GRAETTINGER With a time frame for making a decision looming larger and larger, the members of the Ruthven-Ayrshire and the Graettinger-Terril Community School Boards met in Graettinger on Monday evening to look over one of the prime considerations for a possible academic sharing arrangement between the two districts. The primary topic finances.
Jeff Herzberg, Administrator of the Prairie Lakes Area Education Agency served as the facilitator of the meeting, which got right to the heart of the matter - a five-year financial projection for each of four options available to the districts, as worked out by the two Superintendents, Jesse Ulrich of Graettinger-Terril and Andrew Woiwood of Ruthven-Ayrshire.
The financial projections told a stark story that both district would see negative spending authority balances for almost every option proposed.
"We sent these numbers to Larry Siegel (financial consultant for the Iowa Association of School Boards) and he felt our numbers were very accurate," Woiwood explained. "He said we were being very honest with ourselves, not over or under estimating our numbers at all."

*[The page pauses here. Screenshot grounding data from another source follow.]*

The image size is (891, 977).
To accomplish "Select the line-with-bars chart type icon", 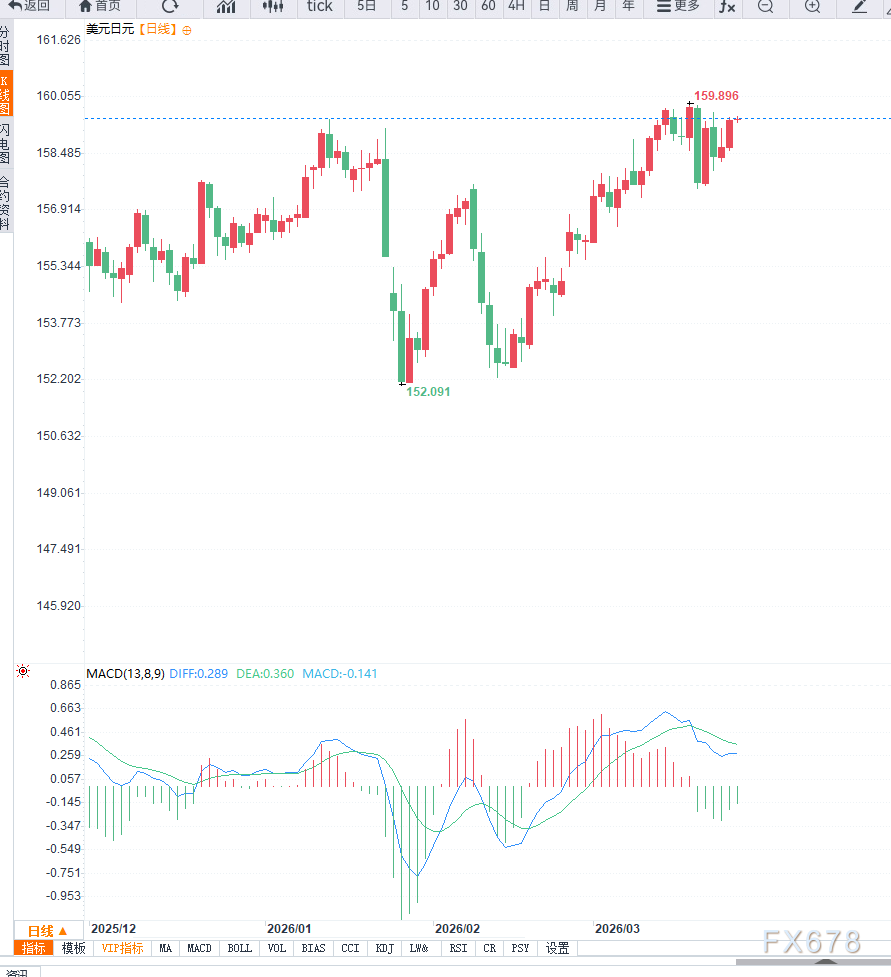I will point(226,6).
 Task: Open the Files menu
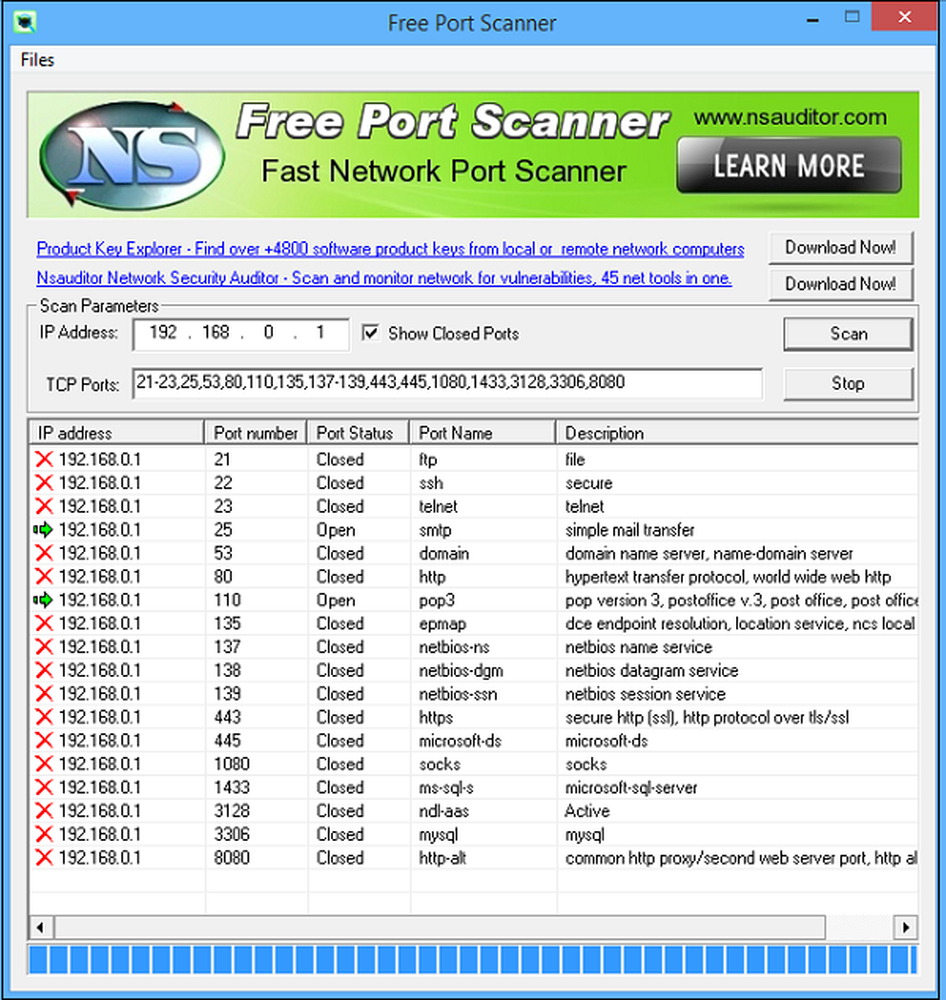37,60
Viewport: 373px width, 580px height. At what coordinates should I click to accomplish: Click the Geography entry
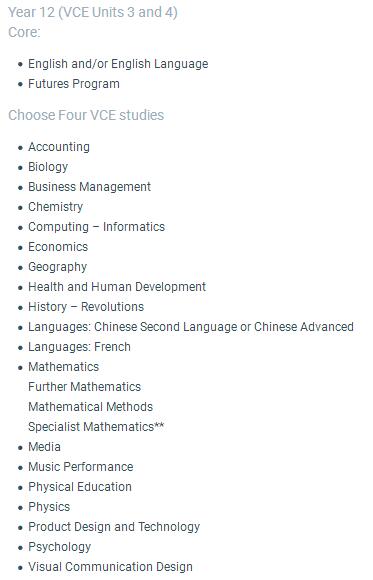[58, 267]
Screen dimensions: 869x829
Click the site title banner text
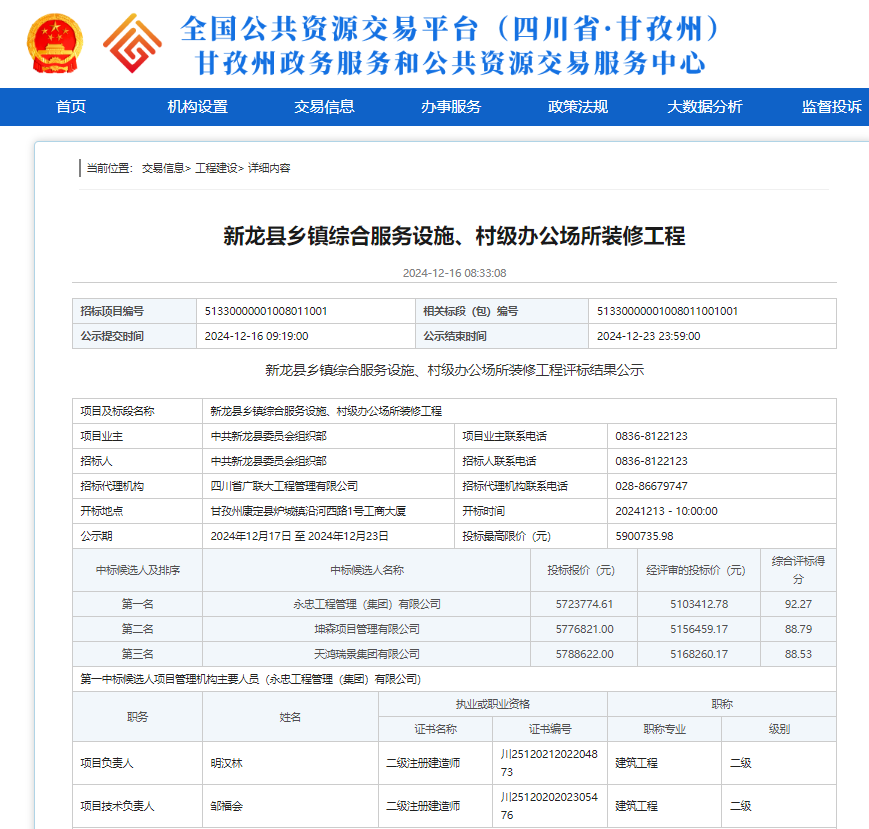[x=450, y=44]
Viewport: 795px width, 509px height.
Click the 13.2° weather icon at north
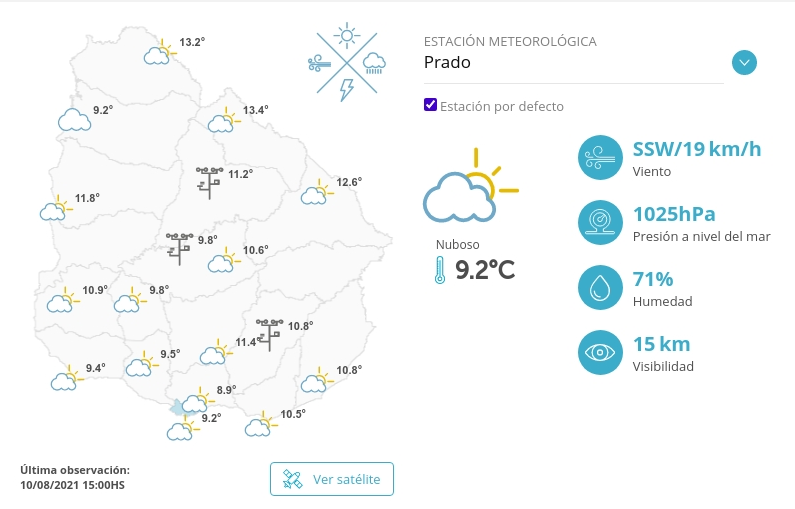[x=158, y=53]
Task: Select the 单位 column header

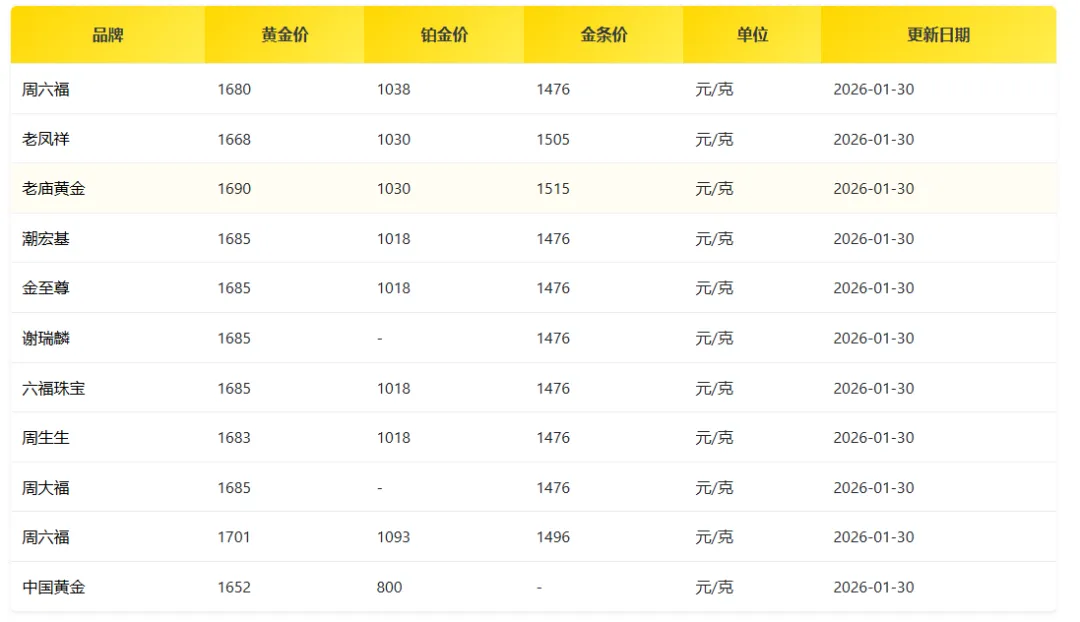Action: tap(752, 35)
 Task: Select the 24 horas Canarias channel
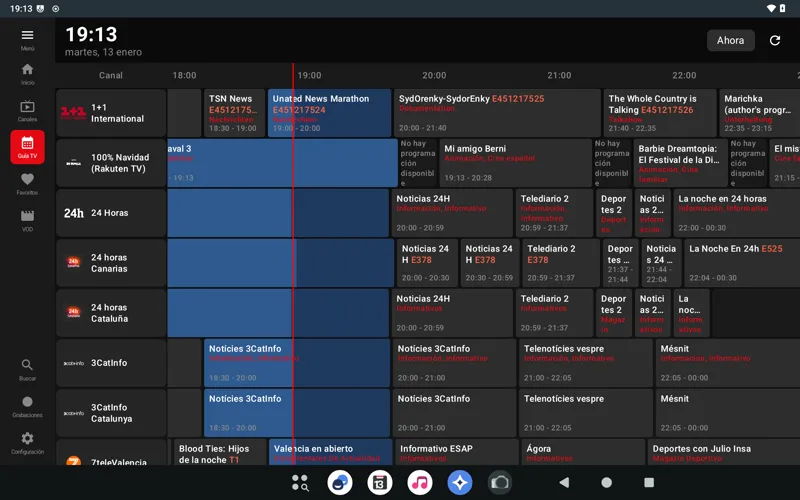[x=111, y=263]
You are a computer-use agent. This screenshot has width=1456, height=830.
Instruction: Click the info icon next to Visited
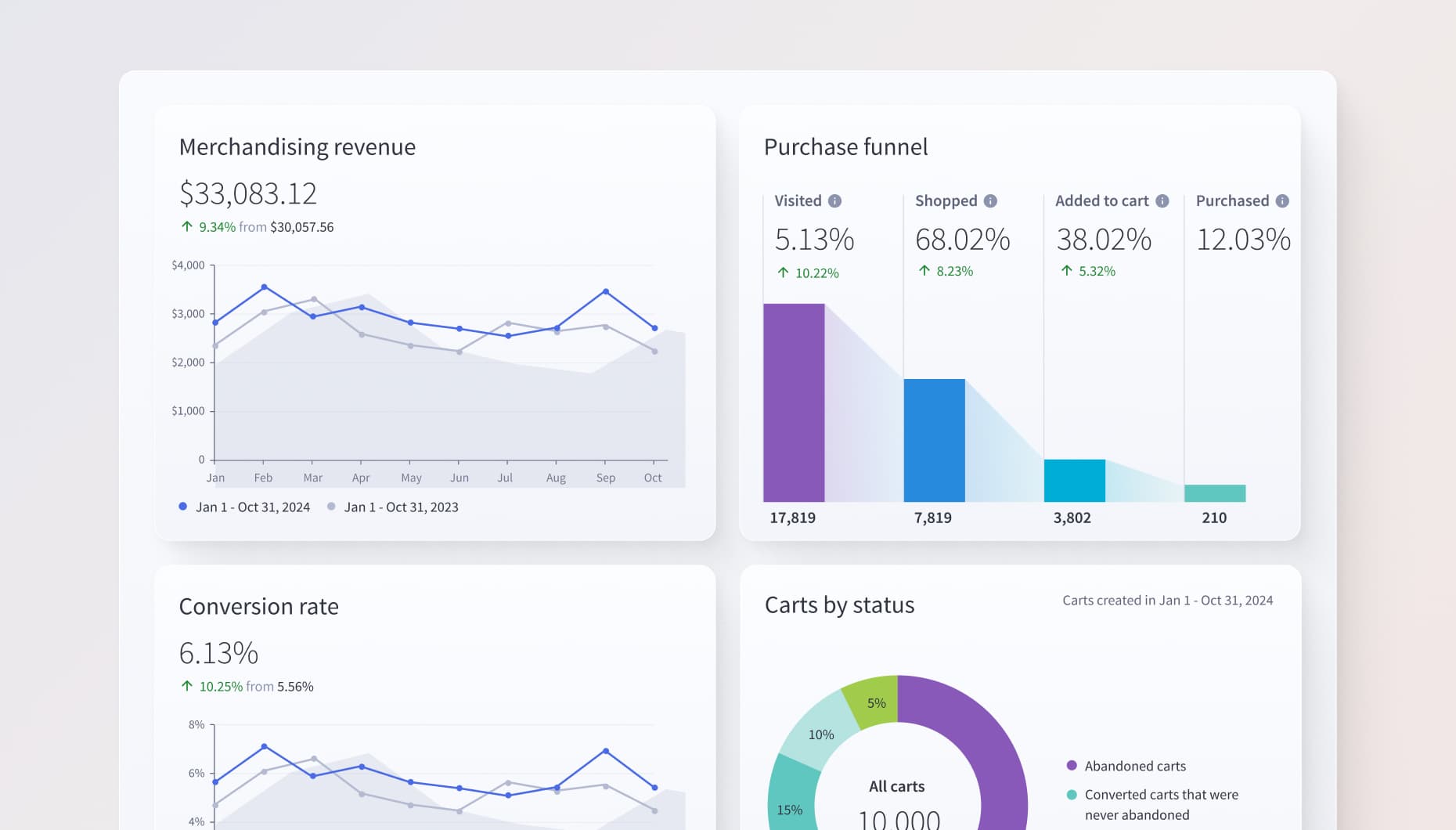834,201
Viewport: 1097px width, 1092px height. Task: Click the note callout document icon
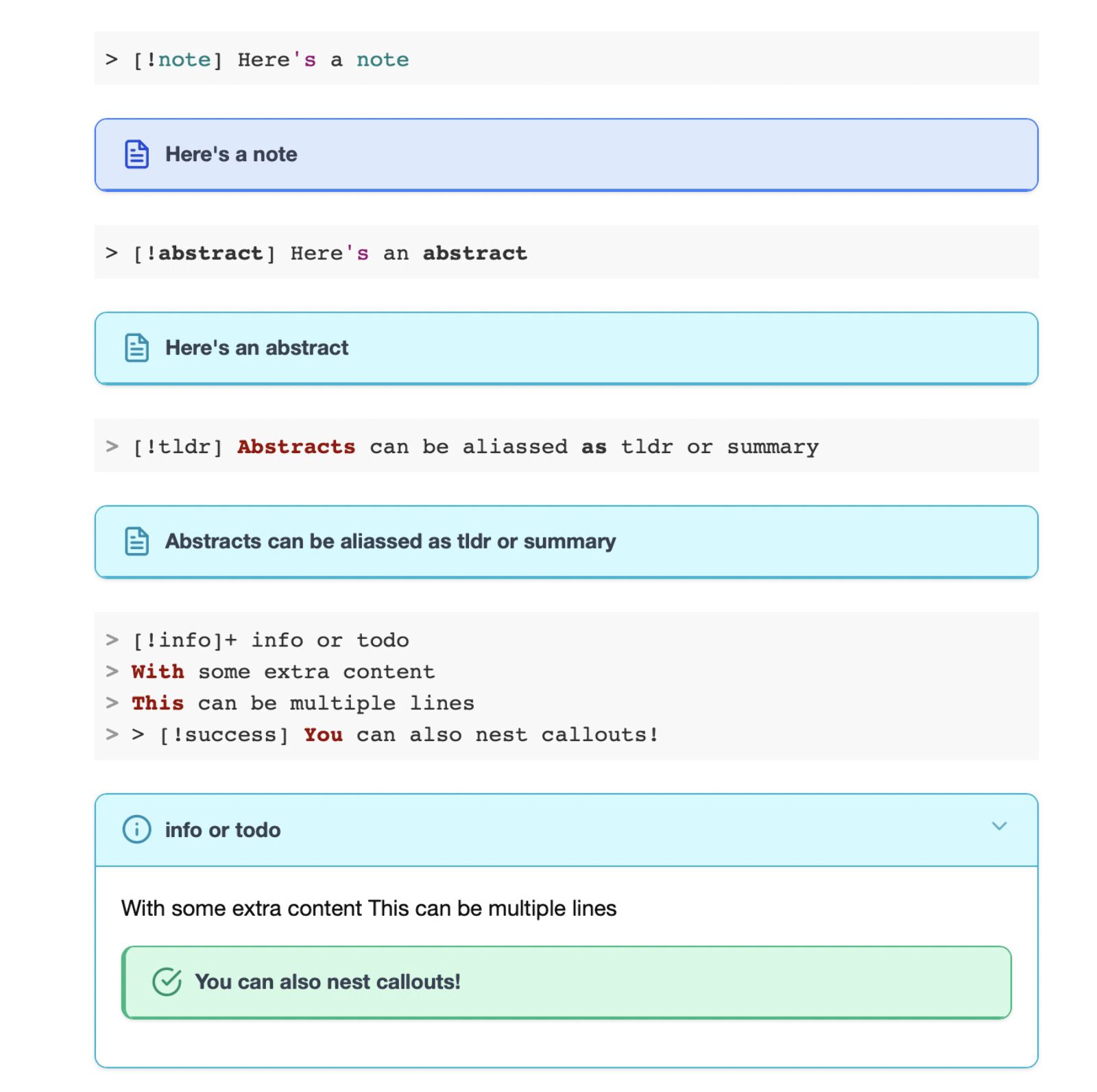click(136, 154)
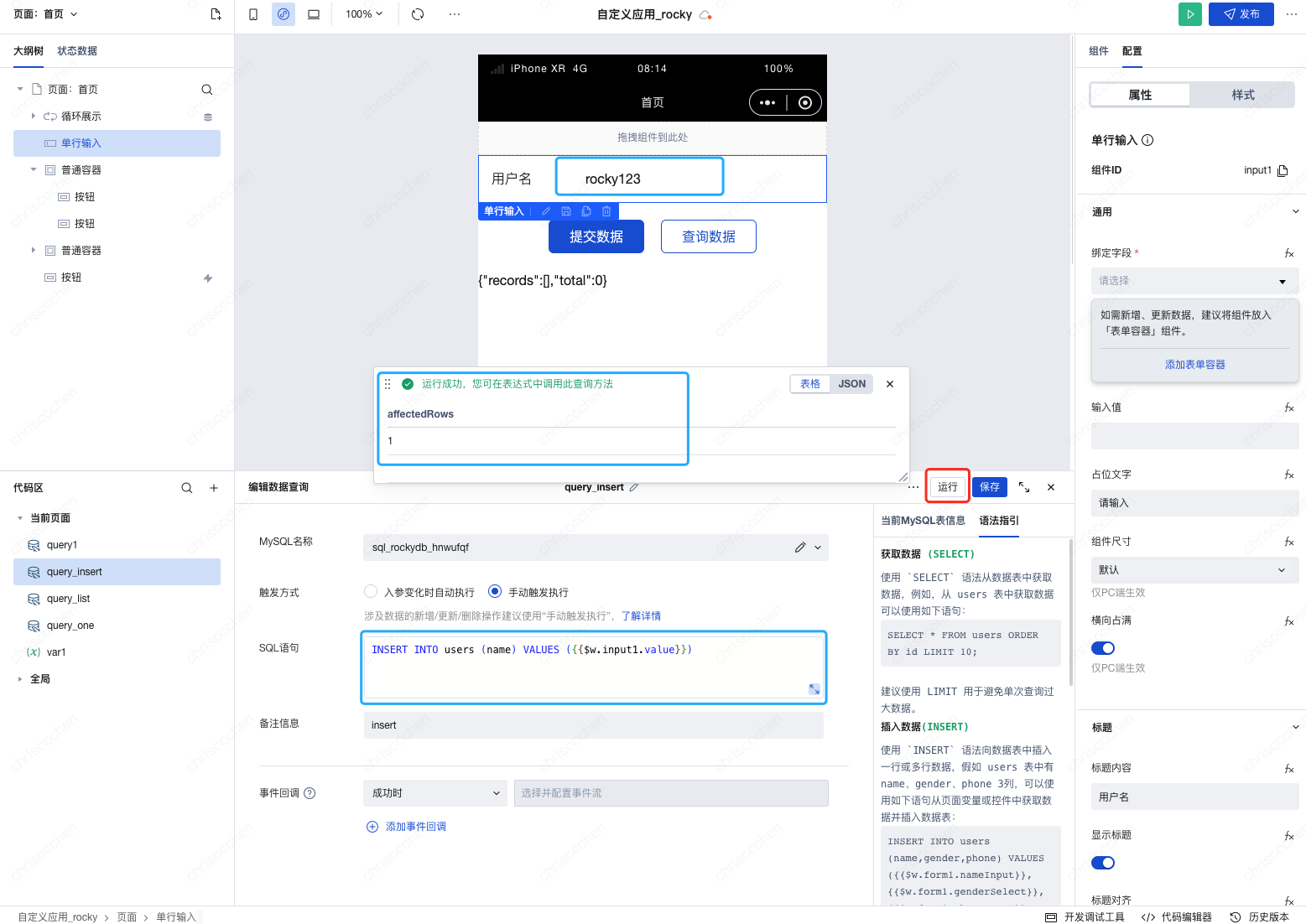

Discussion began on what options would best fit the situation financially. A one-way whole-grade sharing arrangement drew considerable comments, as possible staffings were discussed. With possible cuts in staff for such an arrangement, RA Board member Larry Conlon wondered if a savings of salaries for seven teachers between the two schools would amount to $325,000, why the financial picture wouldn't be brighter. "I'm just having trouble seeing how we're dropping off a cliff with that kind of savings."
"There's a difference between cash and spending authority," GT Superintendent Jesse Ulrich answered. "The two ways to change that are to increase revenues or decrease expenditures."
While the Ruthven-Ayrshire board had discussed the idea of Partial-Day sharing at length in the past, it was agreed that the concept was not the answer, as the financial projections called for a combined deficit in excess of $1 million under a Partial Day Sharing arrangement. Also, difficulties in scheduling and transportation would add into the mix.
Looking at two-way sharing, where both schools would send students to the other community, it was understood one school would be a middle school and the other a high school. Both districts would adjust faculty to best serve the alignment of classes.
"The goal is to get as many students in front of a teacher as possible," Woiwood said. If you're teaching two physics classes, one at each school, and there's two kids in each class, you're not being efficient."
But two-way sharing option also has downfalls RA would see its debt increase to $58,000 after three years, and in five years, the debt would rise to $600,000. Graettinger-Terril would see a debt of $194,000 at the end of five years operating under two-way sharing.
Ulrich pointed out that the risk of two-way sharing was the possibility of loss of students to open enrollment. "We predict we could lose up to 30 students from Graettinger-Terril, and Ruthven-Ayrshire could lose up to 20, which translates into a loss of $300,000 revenue. That's the same amount as the savings and we'd still have the same expenses. The two-way whole-grade sharing is the elephant sitting in the middle of the room."
The option of one-way sharing, with Ruthven-Ayrshire sending 7-12 grade students to GT, was projected to see RA's debt reduced to $23,000 at the end of five years, while Graettinger-Terril would have a positive balance of $115,000 at the end of the five years.
"A one-way 7-12 sharing agreement where Graettinger-Terril sends kids to Ruthven-Ayrshire is financial suicide for GT," Ulrich said. "R-A came to us to talk. We're not in a situation where we need to send our kids out to be educated. We haven't made the deep reductions yet, but you folks at RA have. We still have the options to reduce our expenses."
"I have a concern about entering into an agreement that wouldn't make good financial sense for the district I represent," agreed GT Board President Kyle Norris.
After a brief break RA Board President Barry Fischer resumed the discussion. "The toughest thing for our board is sending all our students over here. That was not sold to our patrons in our surveys. It's going to be difficult for us."
"A sharing agreement, of any kind, is a first step into a long-term relationship," noted Galen Chicoine of the GT Board. "When you get down to it, our long-term survivability is dependent on how much we save together. Five years out, we could lose $870,000."
"The last thing either of us want to do as a group is to give up $870,000," agreed Norris. "This comes down to why we're really hereyou can educate a lot of kids for $870,000."
"There's no discounting that this is a huge financial consideration," Chicoine said. "The emotion of this isn't lost on our board, especially over the last seven years."
"One way sharing was never on our radar," Fischer said.
"It would be very difficult for me to promote a decision that would cause both districts to lose a million dollars," Norris said.
"So, it seems the only palatable option for both of us is 7-12 one-way sharing with Graettinger-Terril," Fischer said.
"Doing nothing is not an option," Supt. Woiwood said. "You have to take the emotional aspect out of this and do what's best for the students. The staff is worried about their jobs, people are going to want to know what's going to happen."
Agreeing that they need to put the option in front of their district's patrons, the Ruthven-Ayrshire board agreed to hold a public forum on the new sharing option at 6 p.m. Monday, Dec. 10, at the Ruthven-Ayrshire School.